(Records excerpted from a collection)

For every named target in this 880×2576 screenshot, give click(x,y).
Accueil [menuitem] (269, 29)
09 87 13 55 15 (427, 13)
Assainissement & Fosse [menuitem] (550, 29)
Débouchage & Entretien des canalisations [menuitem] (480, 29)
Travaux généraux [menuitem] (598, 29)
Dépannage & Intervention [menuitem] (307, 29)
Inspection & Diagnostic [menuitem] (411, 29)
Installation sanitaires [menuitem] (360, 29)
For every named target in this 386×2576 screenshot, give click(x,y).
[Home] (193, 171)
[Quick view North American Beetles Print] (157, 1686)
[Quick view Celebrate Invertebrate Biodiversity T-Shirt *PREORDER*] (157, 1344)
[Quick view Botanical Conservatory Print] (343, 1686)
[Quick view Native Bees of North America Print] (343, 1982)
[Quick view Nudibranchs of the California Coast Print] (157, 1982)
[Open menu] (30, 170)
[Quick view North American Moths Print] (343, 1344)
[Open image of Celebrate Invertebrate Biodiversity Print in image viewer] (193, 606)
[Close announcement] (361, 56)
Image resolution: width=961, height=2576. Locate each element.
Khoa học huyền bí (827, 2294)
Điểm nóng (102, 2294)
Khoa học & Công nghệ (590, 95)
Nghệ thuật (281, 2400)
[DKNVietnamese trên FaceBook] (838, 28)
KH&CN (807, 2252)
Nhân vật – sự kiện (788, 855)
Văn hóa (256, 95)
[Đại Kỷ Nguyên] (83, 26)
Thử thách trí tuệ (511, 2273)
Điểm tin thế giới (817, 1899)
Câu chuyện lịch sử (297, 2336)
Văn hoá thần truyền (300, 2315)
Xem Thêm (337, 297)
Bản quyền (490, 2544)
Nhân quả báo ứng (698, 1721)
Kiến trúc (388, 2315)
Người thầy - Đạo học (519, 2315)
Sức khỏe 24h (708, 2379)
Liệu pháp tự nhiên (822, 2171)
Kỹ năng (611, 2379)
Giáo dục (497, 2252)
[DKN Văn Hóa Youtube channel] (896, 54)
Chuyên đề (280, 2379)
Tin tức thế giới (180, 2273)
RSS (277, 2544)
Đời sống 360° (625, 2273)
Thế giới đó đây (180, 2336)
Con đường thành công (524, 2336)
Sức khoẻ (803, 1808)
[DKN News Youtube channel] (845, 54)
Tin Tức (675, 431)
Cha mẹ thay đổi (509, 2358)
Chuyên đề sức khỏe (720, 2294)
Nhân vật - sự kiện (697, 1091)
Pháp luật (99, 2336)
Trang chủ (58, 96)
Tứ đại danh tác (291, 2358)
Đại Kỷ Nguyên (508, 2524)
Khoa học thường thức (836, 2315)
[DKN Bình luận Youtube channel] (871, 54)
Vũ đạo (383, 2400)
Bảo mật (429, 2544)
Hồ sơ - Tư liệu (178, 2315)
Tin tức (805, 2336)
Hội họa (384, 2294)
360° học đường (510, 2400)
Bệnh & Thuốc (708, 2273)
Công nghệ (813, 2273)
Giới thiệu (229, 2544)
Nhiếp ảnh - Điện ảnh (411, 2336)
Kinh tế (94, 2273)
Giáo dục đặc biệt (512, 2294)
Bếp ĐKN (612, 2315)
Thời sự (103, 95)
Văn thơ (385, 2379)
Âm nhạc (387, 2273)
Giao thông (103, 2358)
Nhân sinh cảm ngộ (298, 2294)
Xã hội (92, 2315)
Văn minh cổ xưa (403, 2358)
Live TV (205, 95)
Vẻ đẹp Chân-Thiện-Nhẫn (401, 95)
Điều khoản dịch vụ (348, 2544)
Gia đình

PROMPT:
Each entry is to be returned in full, character for character.

SOLUTION TO THIS EXERCISE:
For every named target in this 880×2576 screenshot, give click(x,y).
Accueil [menuitem] (269, 29)
09 87 13 55 15 (427, 13)
Assainissement & Fosse [menuitem] (550, 29)
Débouchage & Entretien des canalisations [menuitem] (480, 29)
Travaux généraux [menuitem] (598, 29)
Dépannage & Intervention [menuitem] (307, 29)
Inspection & Diagnostic [menuitem] (411, 29)
Installation sanitaires [menuitem] (360, 29)
For every named target in this 386×2576 screenshot, give click(x,y).
[Home] (193, 171)
[Quick view North American Beetles Print] (157, 1686)
[Quick view Celebrate Invertebrate Biodiversity T-Shirt *PREORDER*] (157, 1344)
[Quick view Botanical Conservatory Print] (343, 1686)
[Quick view Native Bees of North America Print] (343, 1982)
[Quick view Nudibranchs of the California Coast Print] (157, 1982)
[Open menu] (30, 170)
[Quick view North American Moths Print] (343, 1344)
[Open image of Celebrate Invertebrate Biodiversity Print in image viewer] (193, 606)
[Close announcement] (361, 56)
Image resolution: width=961, height=2576. Locate each element.
Khoa học huyền bí (827, 2294)
Điểm nóng (102, 2294)
Khoa học & Công nghệ (590, 95)
Nghệ thuật (281, 2400)
[DKNVietnamese trên FaceBook] (838, 28)
KH&CN (807, 2252)
Nhân vật – sự kiện (788, 855)
Văn hóa (256, 95)
[Đại Kỷ Nguyên] (83, 26)
Thử thách trí tuệ (511, 2273)
Điểm tin thế giới (817, 1899)
Câu chuyện lịch sử (297, 2336)
Văn hoá thần truyền (300, 2315)
Xem Thêm (337, 297)
Bản quyền (490, 2544)
Nhân quả báo ứng (698, 1721)
Kiến trúc (388, 2315)
Người thầy - Đạo học (519, 2315)
Sức khỏe 24h (708, 2379)
Liệu pháp tự nhiên (822, 2171)
Kỹ năng (611, 2379)
Giáo dục (497, 2252)
[DKN Văn Hóa Youtube channel] (896, 54)
Chuyên đề (280, 2379)
Tin tức thế giới (180, 2273)
RSS (277, 2544)
Đời sống 360° (625, 2273)
Thế giới đó đây (180, 2336)
Con đường thành công (524, 2336)
Sức khoẻ (803, 1808)
[DKN News Youtube channel] (845, 54)
Tin Tức (675, 431)
Cha mẹ thay đổi (509, 2358)
Chuyên đề sức khỏe (720, 2294)
Nhân vật - sự kiện (697, 1091)
Pháp luật (99, 2336)
Trang chủ (58, 96)
Tứ đại danh tác (291, 2358)
Đại Kỷ Nguyên (508, 2524)
Khoa học thường thức (836, 2315)
[DKN Bình luận Youtube channel] (871, 54)
Vũ đạo (383, 2400)
Bảo mật (429, 2544)
Hồ sơ - Tư liệu (178, 2315)
Tin tức (805, 2336)
Hội họa (384, 2294)
360° học đường (510, 2400)
Bệnh & Thuốc (708, 2273)
Công nghệ (813, 2273)
Giới thiệu (229, 2544)
Nhiếp ảnh - Điện ảnh (411, 2336)
Kinh tế (94, 2273)
Giáo dục đặc biệt (512, 2294)
Bếp ĐKN (612, 2315)
Thời sự (103, 95)
Văn thơ (385, 2379)
Âm nhạc (387, 2273)
Giao thông (103, 2358)
Nhân sinh cảm ngộ (298, 2294)
Xã hội (92, 2315)
Văn minh cổ xưa (403, 2358)
Live TV (205, 95)
Vẻ đẹp Chân-Thiện-Nhẫn (401, 95)
Điều khoản dịch vụ (348, 2544)
Gia đình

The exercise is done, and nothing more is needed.